I have a function $f:{\mathbb R}\rightarrow {\mathbb R}_+$ which has a unique maximum at $x=0$. $f$ can be symmetric or asymmetric. I am interested on the mollified-f function
$$\tilde{f}(x)=\int_{-\epsilon}^{\epsilon}\varphi(y)f(x-y)dy,\,\,\, \epsilon>0$$
I wonder if there are general results on the Mollifier $\varphi$, such that $\tilde{f}$ also has a unique maximum (not necessarily at $0$).
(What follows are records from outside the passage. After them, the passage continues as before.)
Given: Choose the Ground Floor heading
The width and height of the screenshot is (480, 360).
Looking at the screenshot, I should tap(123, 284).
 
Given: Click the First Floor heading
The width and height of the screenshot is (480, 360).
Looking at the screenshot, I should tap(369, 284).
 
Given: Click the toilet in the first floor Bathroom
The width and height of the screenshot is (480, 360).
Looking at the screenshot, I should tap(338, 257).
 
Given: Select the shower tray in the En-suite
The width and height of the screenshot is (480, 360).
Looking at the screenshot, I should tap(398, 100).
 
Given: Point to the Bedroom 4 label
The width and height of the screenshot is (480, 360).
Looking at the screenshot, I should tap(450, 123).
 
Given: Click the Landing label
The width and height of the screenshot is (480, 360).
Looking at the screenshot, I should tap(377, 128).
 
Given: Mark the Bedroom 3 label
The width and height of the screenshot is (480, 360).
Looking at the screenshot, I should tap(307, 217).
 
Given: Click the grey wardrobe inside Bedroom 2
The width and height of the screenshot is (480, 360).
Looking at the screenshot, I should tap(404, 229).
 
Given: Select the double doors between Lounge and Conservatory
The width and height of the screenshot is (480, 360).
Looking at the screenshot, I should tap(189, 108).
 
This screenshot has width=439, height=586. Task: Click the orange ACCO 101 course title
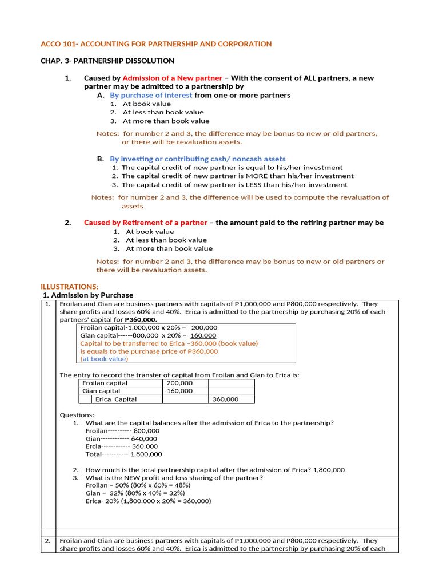pyautogui.click(x=156, y=44)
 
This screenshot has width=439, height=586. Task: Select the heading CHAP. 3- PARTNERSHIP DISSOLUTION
pyautogui.click(x=107, y=61)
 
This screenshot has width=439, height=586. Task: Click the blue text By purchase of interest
pyautogui.click(x=151, y=95)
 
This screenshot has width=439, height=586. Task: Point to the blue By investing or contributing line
pyautogui.click(x=198, y=159)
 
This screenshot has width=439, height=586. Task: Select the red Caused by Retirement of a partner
pyautogui.click(x=146, y=223)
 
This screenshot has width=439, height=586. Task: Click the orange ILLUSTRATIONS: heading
pyautogui.click(x=70, y=286)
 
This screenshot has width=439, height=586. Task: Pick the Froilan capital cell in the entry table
pyautogui.click(x=105, y=383)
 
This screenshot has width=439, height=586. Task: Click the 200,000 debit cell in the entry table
pyautogui.click(x=179, y=383)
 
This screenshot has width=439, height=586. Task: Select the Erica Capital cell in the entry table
pyautogui.click(x=116, y=399)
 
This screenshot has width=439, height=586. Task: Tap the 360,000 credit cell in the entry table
pyautogui.click(x=225, y=399)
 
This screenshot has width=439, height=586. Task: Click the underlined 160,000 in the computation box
pyautogui.click(x=203, y=335)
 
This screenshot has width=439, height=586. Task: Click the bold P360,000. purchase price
pyautogui.click(x=137, y=320)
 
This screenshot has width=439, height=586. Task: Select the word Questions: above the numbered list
pyautogui.click(x=77, y=415)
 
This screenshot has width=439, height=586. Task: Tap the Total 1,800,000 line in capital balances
pyautogui.click(x=123, y=454)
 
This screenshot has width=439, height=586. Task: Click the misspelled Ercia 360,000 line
pyautogui.click(x=122, y=446)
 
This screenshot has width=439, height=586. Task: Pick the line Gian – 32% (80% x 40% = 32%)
pyautogui.click(x=135, y=493)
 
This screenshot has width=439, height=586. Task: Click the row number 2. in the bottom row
pyautogui.click(x=48, y=541)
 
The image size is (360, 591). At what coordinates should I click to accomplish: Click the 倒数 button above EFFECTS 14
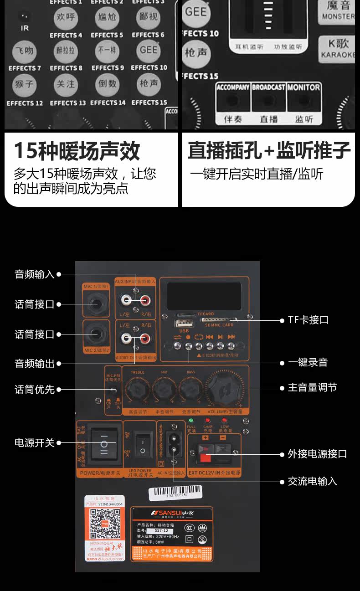107,84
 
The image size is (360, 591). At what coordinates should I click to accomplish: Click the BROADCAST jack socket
269,102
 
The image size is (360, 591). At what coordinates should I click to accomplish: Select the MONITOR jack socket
304,102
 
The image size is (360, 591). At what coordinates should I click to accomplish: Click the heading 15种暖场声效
77,151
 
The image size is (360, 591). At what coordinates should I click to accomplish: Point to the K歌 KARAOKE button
338,47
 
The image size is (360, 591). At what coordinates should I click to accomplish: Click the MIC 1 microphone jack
96,303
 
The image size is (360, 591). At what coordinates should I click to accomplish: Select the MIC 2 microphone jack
96,334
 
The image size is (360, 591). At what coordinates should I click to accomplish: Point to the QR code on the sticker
104,524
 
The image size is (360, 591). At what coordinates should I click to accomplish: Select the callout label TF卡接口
308,320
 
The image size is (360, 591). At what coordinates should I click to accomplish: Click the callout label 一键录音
308,363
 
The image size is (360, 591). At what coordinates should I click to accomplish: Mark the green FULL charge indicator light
191,420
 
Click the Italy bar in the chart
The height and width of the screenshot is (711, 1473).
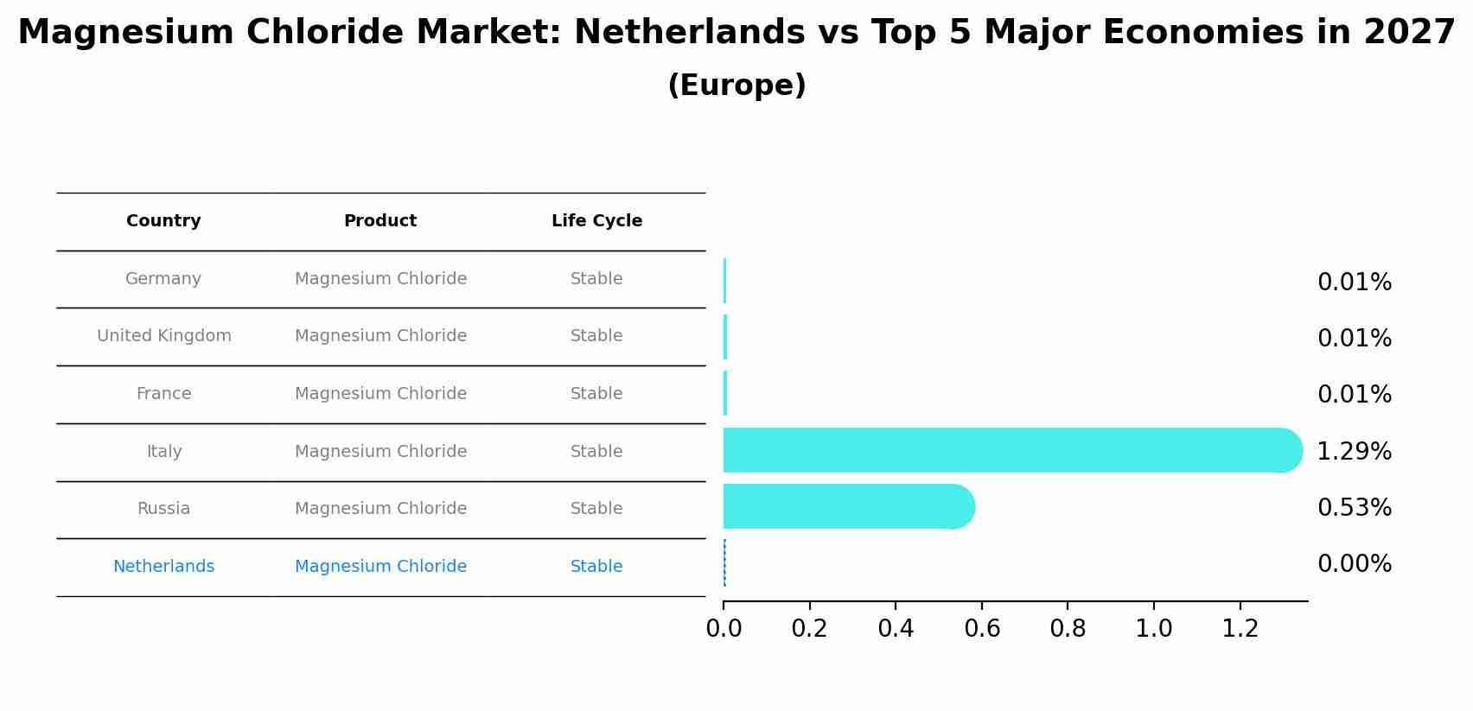coord(1003,450)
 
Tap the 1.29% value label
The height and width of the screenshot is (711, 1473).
coord(1354,451)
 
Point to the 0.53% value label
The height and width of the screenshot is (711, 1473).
coord(1354,507)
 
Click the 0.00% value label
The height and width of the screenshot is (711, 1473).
coord(1354,564)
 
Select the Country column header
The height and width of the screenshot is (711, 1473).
coord(163,221)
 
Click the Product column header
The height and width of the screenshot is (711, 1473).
coord(380,221)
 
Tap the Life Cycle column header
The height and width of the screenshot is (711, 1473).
coord(596,221)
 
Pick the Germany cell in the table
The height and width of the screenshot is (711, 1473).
coord(163,279)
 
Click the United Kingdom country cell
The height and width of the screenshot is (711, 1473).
coord(164,336)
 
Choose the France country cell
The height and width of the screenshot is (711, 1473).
coord(163,394)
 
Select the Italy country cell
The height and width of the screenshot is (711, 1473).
coord(164,452)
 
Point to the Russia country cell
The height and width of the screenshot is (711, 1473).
coord(163,509)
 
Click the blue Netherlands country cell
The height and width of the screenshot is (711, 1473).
coord(163,567)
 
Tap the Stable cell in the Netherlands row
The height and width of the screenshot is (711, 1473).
coord(596,567)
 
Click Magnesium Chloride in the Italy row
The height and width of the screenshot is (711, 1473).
coord(380,452)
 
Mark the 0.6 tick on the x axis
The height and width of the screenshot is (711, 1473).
coord(982,628)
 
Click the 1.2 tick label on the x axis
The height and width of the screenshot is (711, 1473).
coord(1240,628)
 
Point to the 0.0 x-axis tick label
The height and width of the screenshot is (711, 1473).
coord(724,628)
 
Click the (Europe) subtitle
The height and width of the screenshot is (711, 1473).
coord(736,86)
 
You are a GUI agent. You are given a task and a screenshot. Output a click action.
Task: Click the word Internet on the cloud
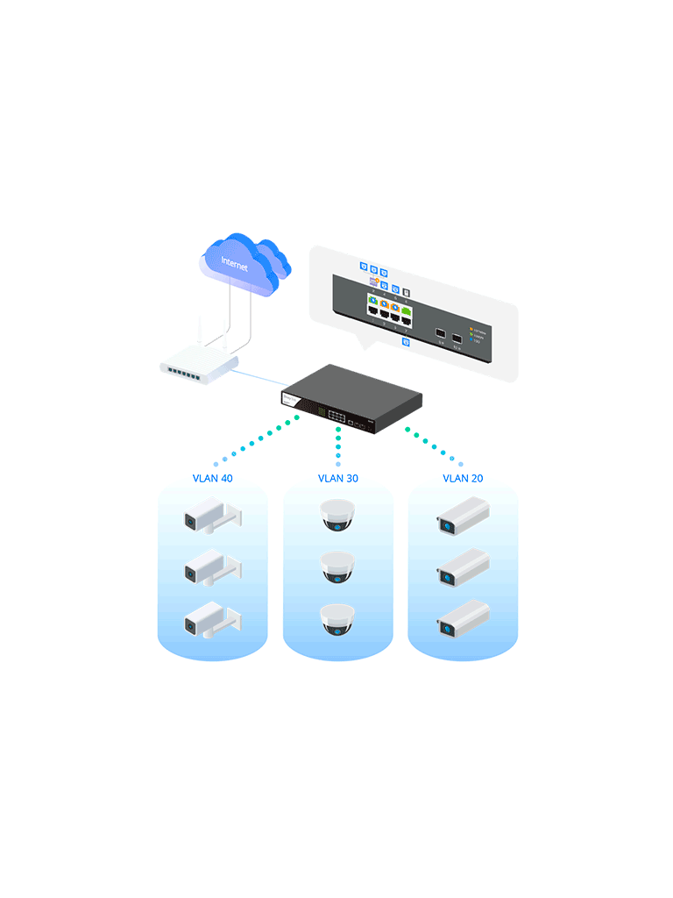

Here is my comment extended into an answer. In scale space theory one considers a family of mollifiers $\phi(x,t)$ where $t$ is a positive scale parameter. Under a number of axioms (see scale-space axioms), one of which is "non-creation of local extrema of $\phi(\cdot,t)\ast f$ if $t$ increases" and another is the semi-group property $\phi(\cdot,t)\ast\phi(\cdot,s) = \phi(\cdot,s+t)$, one can conclude that $\phi(x,t)$ has to be a Gaussian with variance $\sqrt{t}$. If one discards some axioms one obtains more possible functions. References are the classical "The structure of images" by Koenderink from 1984 or a paper by Weickert et al. on an older appearance of this concept (1959 by Iijima): "Linear scale space have first been proposed in Japan" from 1999.